Oh lordy, this would be. . . exceptionally tricky. I can't really give a full, coherent take because there are so many contradictions with current stuff Marvel is doing, not the least being the inhumans plot in Agents of SHIELD. If you asked me a year ago, this would be a lot easier.
Still, some suggestions:
1. Be brave. Be courageous. Write plots that don't depend on humanity being singularly, irrationally hateful of mutants. Anti-mutant bigotry should be an *occasional* plot, not a constant one.
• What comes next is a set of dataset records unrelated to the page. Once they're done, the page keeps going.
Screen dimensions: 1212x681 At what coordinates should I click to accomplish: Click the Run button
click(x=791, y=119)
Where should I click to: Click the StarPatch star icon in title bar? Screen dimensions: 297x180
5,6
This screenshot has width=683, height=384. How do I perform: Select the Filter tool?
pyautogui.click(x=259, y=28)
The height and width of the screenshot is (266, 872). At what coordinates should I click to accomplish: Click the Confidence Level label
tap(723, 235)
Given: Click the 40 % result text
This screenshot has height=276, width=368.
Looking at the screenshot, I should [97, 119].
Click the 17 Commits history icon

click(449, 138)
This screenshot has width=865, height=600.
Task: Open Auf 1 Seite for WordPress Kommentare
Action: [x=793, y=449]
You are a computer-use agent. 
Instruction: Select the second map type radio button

Most of the time, fear of mutants should manifest in much lesser manners, like "the family of a student is uncertain how their relationship is changed, on finding out their kid can make things explode with his mind, family drama needs to be resolved".
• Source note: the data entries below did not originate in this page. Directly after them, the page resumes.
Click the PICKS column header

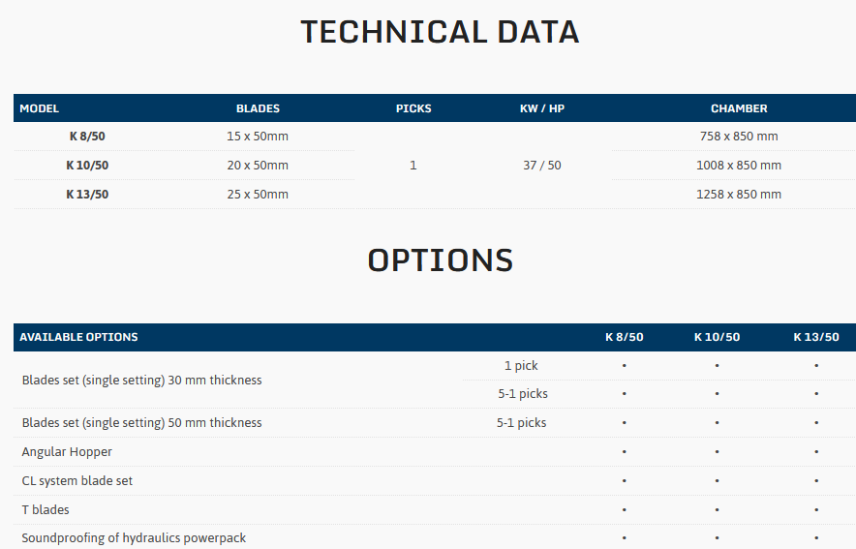point(413,108)
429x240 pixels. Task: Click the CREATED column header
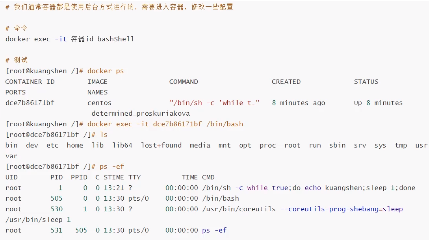(x=286, y=82)
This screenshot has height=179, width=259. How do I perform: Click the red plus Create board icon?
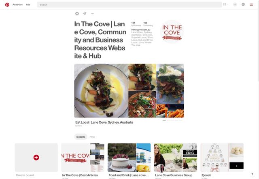(x=36, y=158)
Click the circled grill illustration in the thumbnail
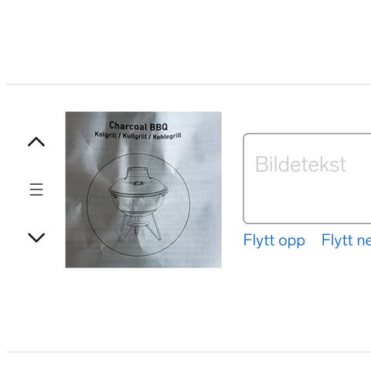This screenshot has height=371, width=371. pos(138,205)
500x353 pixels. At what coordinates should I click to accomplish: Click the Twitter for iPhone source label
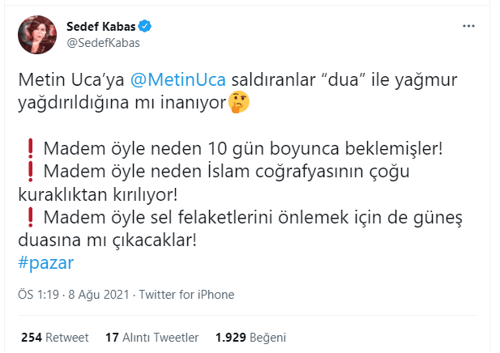coord(187,295)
2. Related to the first one- the MCU is fundamentally an optimistic, heroic setting. When courage and acceptance confronts fear and bigotry, courage and acceptance should win.
3. The X-Men should be superheroes, first and foremost. That means they should be shown doing actual superheroic stuff, in public, not just dealing with "mutant affairs".
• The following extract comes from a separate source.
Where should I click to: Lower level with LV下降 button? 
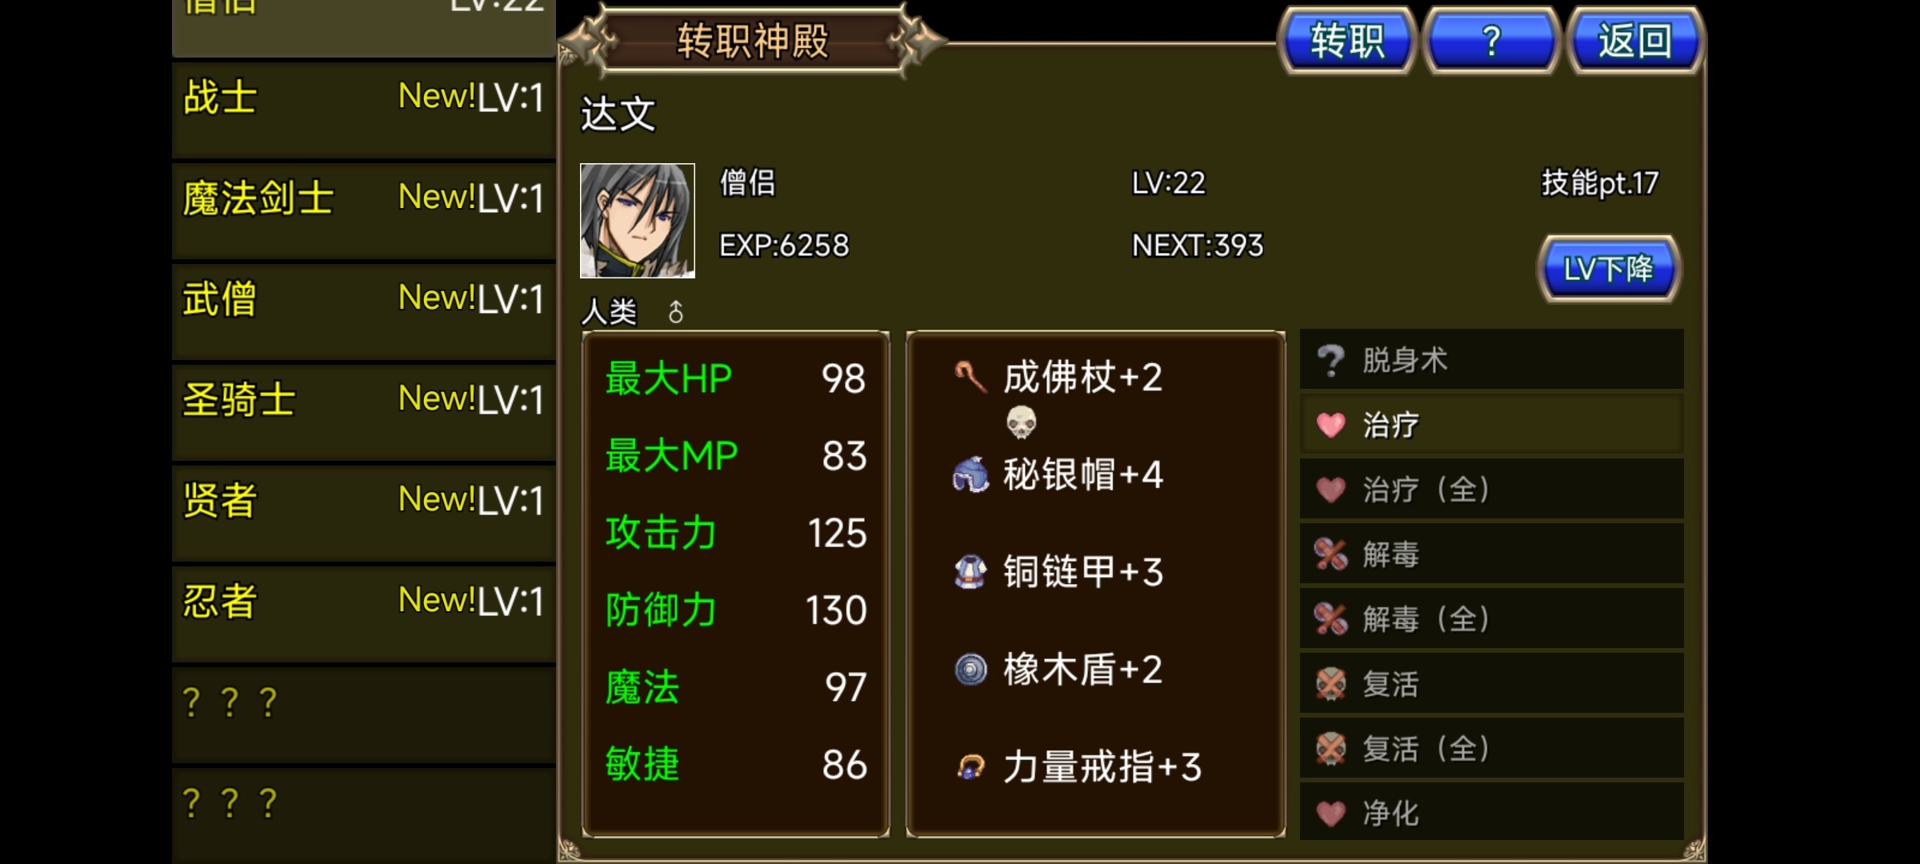(x=1608, y=269)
4. Roster: I'll be blunt, the 'Original Five' is a terrible idea. It was Claremonte that made the X-Men an actual success, so the roster should largely derive from Claremonte. If I had to pick a roster, I'd take Cyclops, Jean, and Beast from the original, and add Wolverine, Colossus, Storm, and ( if budget allows ) Nightcrawler. Add Kitty as the junior member, though not necessarily at the very beginning. This way, you have a good mix of personalities, relationships, powers, and visuals.
5. Magneto works best as a sympathetic antagonist or anti-hero. Exploit that. Use him primarily as a foil for Xavier, that the X-Men interact with primarily *outside* battle. Have him lead an opposed ideological faction that operates on a level somewhat above "supervillain team". Perhaps he advocates separatism, with mutants forming their own distinct communities. Perhaps he spends a lot of time waging one-man wars outside the western world, against various oppressive regimes whose treatment of mutants is overtly tyrannical/genocidal. Whatever you do, keep him from stepping over the moral even horizon; even if the X-Men do come to blows with him, it should be over grounds wherein he can be understandably wrong, rather than kitten-kickingly evil.